[Records contained in a dataset]
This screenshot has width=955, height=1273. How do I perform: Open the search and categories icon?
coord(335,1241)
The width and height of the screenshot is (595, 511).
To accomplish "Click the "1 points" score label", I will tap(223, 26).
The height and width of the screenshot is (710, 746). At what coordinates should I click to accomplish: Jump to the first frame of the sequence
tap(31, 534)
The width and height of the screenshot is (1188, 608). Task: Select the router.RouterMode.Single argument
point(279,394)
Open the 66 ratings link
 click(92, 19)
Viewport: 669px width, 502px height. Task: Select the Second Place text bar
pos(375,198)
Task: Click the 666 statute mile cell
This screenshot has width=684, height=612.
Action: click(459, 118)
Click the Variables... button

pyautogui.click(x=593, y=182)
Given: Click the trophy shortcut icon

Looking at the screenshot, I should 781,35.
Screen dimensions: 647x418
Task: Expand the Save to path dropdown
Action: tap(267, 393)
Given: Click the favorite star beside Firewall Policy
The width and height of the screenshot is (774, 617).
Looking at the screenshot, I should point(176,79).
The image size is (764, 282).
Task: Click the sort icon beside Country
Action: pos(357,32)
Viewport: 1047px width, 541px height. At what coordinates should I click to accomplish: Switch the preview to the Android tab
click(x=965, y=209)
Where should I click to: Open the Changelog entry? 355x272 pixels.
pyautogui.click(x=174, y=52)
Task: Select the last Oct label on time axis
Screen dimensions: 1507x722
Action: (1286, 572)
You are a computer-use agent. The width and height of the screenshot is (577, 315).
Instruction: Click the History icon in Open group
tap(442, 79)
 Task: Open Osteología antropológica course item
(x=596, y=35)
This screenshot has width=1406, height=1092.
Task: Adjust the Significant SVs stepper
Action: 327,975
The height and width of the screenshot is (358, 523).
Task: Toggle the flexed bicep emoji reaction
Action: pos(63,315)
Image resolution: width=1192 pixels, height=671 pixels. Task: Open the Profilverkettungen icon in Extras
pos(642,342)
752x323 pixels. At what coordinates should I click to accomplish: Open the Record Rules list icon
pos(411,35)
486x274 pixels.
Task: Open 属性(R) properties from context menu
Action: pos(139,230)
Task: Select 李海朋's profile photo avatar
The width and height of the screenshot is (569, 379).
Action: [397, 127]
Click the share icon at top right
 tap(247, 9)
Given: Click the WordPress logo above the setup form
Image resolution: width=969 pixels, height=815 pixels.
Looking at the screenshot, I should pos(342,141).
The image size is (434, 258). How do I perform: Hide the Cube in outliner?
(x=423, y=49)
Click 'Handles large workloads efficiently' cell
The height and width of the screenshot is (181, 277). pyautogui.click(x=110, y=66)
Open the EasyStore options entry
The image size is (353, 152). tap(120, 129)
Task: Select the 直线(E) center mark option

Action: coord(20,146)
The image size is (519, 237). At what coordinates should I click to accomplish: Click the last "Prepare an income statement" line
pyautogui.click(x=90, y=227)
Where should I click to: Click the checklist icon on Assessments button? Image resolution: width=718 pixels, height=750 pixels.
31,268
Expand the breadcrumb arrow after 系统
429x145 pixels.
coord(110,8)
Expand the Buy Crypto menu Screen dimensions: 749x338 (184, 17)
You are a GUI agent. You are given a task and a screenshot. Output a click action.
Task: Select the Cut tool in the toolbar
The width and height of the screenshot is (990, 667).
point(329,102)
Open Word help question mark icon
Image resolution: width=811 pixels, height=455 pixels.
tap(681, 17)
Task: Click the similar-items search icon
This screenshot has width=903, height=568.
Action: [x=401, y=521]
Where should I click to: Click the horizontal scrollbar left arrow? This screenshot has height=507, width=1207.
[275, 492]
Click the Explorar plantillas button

■ GOAL OF THE EXERCISE: Every record above needs to be repeated word for word.

■ EXERCISE ANSWER:
This screenshot has width=955, height=1273. How do I perform: Open the search and categories icon?
coord(335,1241)
The width and height of the screenshot is (595, 511).
To accomplish "Click the "1 points" score label", I will tap(223, 26).
The height and width of the screenshot is (710, 746). At what coordinates should I click to accomplish: Jump to the first frame of the sequence
tap(31, 534)
The width and height of the screenshot is (1188, 608). Task: Select the router.RouterMode.Single argument
point(279,394)
Open the 66 ratings link
 click(92, 19)
Viewport: 669px width, 502px height. Task: Select the Second Place text bar
pos(375,198)
Task: Click the 666 statute mile cell
This screenshot has width=684, height=612.
Action: click(459, 118)
Click the Variables... button

pyautogui.click(x=593, y=182)
Given: Click the trophy shortcut icon

Looking at the screenshot, I should 781,35.
Screen dimensions: 647x418
Task: Expand the Save to path dropdown
Action: tap(267, 393)
Given: Click the favorite star beside Firewall Policy
The width and height of the screenshot is (774, 617).
Looking at the screenshot, I should point(176,79).
The image size is (764, 282).
Task: Click the sort icon beside Country
Action: pos(357,32)
Viewport: 1047px width, 541px height. At what coordinates should I click to accomplish: Switch the preview to the Android tab
click(x=965, y=209)
Where should I click to: Open the Changelog entry? 355x272 pixels.
pyautogui.click(x=174, y=52)
Task: Select the last Oct label on time axis
Screen dimensions: 1507x722
Action: (1286, 572)
You are a computer-use agent. The width and height of the screenshot is (577, 315).
Instruction: Click the History icon in Open group
tap(442, 79)
 Task: Open Osteología antropológica course item
(x=596, y=35)
This screenshot has width=1406, height=1092.
Task: Adjust the Significant SVs stepper
Action: 327,975
The height and width of the screenshot is (358, 523).
Task: Toggle the flexed bicep emoji reaction
Action: pos(63,315)
Image resolution: width=1192 pixels, height=671 pixels. Task: Open the Profilverkettungen icon in Extras
pos(642,342)
752x323 pixels. At what coordinates should I click to accomplish: Open the Record Rules list icon
pos(411,35)
486x274 pixels.
Task: Open 属性(R) properties from context menu
Action: pos(139,230)
Task: Select 李海朋's profile photo avatar
The width and height of the screenshot is (569, 379).
Action: [397, 127]
Click the share icon at top right
 tap(247, 9)
Given: Click the WordPress logo above the setup form
Image resolution: width=969 pixels, height=815 pixels.
Looking at the screenshot, I should pos(342,141).
The image size is (434, 258). How do I perform: Hide the Cube in outliner?
(x=423, y=49)
Click 'Handles large workloads efficiently' cell
The height and width of the screenshot is (181, 277). pyautogui.click(x=110, y=66)
Open the EasyStore options entry
The image size is (353, 152). tap(120, 129)
Task: Select the 直线(E) center mark option

Action: coord(20,146)
The image size is (519, 237). At what coordinates should I click to accomplish: Click the last "Prepare an income statement" line
pyautogui.click(x=90, y=227)
Where should I click to: Click the checklist icon on Assessments button? Image resolution: width=718 pixels, height=750 pixels.
31,268
Expand the breadcrumb arrow after 系统
429x145 pixels.
coord(110,8)
Expand the Buy Crypto menu Screen dimensions: 749x338 (184, 17)
You are a GUI agent. You are given a task and a screenshot. Output a click action.
Task: Select the Cut tool in the toolbar
The width and height of the screenshot is (990, 667).
point(329,102)
Open Word help question mark icon
Image resolution: width=811 pixels, height=455 pixels.
tap(681, 17)
Task: Click the similar-items search icon
This screenshot has width=903, height=568.
Action: [x=401, y=521]
Where should I click to: Click the horizontal scrollbar left arrow? This screenshot has height=507, width=1207.
[275, 492]
Click the Explorar plantillas button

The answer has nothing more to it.